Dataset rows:
_ _ _
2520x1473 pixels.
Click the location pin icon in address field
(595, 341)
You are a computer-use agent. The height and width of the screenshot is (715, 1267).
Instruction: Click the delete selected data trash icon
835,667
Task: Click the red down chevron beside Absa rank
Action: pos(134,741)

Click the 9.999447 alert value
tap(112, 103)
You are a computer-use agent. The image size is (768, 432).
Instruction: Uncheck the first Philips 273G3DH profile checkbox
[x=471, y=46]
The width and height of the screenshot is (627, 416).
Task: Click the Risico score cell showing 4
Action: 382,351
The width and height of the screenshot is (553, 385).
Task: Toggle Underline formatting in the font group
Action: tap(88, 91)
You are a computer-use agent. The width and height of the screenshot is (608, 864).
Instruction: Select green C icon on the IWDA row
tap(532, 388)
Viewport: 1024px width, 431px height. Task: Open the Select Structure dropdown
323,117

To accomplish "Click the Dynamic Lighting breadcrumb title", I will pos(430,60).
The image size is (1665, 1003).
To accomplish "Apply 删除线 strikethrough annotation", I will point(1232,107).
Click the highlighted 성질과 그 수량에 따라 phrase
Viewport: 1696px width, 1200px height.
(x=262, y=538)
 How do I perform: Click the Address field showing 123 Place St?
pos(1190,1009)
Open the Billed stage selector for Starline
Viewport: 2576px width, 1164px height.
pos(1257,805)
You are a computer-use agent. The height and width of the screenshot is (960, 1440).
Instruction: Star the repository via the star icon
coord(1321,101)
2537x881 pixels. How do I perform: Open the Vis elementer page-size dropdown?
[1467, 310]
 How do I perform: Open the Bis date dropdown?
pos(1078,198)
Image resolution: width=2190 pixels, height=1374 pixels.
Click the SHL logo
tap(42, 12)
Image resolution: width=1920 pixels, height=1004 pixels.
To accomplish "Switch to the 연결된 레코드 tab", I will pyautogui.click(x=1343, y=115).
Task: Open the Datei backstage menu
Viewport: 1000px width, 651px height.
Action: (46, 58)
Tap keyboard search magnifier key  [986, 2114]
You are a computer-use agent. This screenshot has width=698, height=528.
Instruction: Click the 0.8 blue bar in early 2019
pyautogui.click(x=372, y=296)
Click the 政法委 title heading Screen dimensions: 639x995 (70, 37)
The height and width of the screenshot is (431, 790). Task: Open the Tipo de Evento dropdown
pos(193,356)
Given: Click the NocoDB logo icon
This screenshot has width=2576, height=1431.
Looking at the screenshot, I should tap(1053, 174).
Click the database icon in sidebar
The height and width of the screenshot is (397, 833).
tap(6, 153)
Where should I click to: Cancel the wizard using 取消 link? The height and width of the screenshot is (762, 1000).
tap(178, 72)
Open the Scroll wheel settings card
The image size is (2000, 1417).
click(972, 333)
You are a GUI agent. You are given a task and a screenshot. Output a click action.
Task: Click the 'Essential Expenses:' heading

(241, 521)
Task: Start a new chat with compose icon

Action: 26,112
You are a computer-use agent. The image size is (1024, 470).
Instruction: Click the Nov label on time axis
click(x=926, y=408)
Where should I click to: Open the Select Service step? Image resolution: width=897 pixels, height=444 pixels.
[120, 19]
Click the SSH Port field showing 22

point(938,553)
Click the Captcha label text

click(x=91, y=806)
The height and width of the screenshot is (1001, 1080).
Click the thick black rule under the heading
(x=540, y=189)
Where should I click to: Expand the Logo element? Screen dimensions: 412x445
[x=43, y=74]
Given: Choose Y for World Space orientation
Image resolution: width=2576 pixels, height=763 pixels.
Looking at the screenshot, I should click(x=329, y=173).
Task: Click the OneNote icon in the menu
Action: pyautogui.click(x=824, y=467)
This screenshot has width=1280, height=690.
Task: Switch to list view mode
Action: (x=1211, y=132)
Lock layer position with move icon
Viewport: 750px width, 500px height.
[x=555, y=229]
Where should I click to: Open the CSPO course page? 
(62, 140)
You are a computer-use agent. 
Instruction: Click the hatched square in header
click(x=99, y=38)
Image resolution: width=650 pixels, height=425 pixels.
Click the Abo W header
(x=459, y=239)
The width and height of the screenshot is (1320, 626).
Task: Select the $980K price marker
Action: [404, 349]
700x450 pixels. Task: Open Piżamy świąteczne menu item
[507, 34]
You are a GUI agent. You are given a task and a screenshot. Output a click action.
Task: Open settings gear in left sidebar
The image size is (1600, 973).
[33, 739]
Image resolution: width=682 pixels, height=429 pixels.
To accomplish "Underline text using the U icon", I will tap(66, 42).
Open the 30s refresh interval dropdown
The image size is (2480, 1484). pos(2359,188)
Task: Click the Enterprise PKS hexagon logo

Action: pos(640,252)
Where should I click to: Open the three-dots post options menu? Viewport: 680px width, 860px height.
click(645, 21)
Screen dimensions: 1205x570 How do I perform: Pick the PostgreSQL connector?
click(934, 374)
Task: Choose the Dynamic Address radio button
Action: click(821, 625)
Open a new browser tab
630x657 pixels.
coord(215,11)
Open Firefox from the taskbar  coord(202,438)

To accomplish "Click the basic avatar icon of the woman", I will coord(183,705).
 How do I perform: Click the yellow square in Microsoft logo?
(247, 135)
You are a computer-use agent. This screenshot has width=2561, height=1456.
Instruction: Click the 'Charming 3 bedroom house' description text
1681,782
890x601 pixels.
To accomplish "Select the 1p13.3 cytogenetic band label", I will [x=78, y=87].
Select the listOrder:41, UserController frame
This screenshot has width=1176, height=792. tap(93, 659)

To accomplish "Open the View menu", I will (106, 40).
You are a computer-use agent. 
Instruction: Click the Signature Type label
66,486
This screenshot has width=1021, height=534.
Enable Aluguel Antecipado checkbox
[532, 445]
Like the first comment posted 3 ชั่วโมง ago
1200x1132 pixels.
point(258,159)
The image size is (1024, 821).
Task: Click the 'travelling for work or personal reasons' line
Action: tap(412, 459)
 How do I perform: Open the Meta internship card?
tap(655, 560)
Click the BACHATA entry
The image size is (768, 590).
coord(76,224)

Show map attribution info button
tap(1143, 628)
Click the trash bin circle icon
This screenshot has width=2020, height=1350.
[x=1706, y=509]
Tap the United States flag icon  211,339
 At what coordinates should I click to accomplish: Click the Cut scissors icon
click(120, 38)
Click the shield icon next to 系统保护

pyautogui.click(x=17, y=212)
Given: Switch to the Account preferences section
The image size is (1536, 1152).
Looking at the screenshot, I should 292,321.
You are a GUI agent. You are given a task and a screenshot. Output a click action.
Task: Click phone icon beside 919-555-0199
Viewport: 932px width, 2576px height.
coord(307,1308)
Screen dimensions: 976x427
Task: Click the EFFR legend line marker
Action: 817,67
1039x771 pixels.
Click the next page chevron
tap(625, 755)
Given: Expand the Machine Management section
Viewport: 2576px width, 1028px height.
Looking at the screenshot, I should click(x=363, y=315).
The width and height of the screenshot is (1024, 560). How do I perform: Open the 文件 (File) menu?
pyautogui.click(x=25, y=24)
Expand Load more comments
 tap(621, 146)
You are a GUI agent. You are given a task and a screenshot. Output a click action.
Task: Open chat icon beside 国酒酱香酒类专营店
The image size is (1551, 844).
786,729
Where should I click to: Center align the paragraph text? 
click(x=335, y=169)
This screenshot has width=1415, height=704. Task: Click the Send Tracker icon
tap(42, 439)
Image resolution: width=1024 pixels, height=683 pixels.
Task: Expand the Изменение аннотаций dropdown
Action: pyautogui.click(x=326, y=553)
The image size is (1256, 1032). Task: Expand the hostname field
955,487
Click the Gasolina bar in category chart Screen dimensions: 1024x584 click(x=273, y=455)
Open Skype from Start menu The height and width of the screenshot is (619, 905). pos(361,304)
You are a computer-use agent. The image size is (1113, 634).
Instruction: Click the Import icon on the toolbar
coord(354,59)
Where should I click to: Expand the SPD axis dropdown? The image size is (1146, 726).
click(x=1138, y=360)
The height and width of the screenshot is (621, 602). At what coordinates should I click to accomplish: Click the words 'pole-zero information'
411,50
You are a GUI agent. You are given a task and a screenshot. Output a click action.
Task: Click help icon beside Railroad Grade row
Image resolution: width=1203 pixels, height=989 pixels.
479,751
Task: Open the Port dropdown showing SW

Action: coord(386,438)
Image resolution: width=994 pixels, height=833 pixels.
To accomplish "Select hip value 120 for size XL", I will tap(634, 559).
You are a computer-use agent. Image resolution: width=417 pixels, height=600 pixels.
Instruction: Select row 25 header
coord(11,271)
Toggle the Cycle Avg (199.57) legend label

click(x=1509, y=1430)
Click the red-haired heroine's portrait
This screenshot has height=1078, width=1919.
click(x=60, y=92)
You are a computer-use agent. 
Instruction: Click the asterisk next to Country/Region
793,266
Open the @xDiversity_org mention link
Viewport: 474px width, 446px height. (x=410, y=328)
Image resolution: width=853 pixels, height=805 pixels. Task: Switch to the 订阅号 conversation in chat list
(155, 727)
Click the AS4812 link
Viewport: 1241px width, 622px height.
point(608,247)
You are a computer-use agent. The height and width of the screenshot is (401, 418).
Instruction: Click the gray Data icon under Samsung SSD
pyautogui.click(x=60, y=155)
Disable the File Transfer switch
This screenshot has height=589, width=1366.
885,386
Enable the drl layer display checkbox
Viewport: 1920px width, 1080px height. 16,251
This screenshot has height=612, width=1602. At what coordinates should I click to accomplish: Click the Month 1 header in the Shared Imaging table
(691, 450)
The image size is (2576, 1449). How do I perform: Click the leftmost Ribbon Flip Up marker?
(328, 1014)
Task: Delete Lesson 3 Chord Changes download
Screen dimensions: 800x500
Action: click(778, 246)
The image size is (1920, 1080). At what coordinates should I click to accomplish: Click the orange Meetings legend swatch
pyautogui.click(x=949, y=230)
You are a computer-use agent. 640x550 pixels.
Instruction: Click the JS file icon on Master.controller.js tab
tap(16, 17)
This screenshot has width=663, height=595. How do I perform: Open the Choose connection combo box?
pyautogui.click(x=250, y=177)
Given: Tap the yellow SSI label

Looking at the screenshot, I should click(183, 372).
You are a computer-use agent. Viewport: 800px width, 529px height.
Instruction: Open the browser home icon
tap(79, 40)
_ _ _
■ WHAT IS BEING ASKED: Can you rewrite the records from the line containing "You are a computer-use agent. The width" to the line containing "I will pos(430,60).", both included, with the requests kept, and with every click coordinate in the answers scaled by 1.2 and rounded to the nearest whole number (halves rounded up)? Leave every number in the requests as it is.

■ FULL ANSWER:
You are a computer-use agent. The width and height of the screenshot is (608, 864).
Instruction: Select green C icon on the IWDA row
tap(638, 466)
Viewport: 1024px width, 431px height. Task: Open the Select Structure dropdown
388,140

To accomplish "Click the Dynamic Lighting breadcrumb title", I will pos(516,72).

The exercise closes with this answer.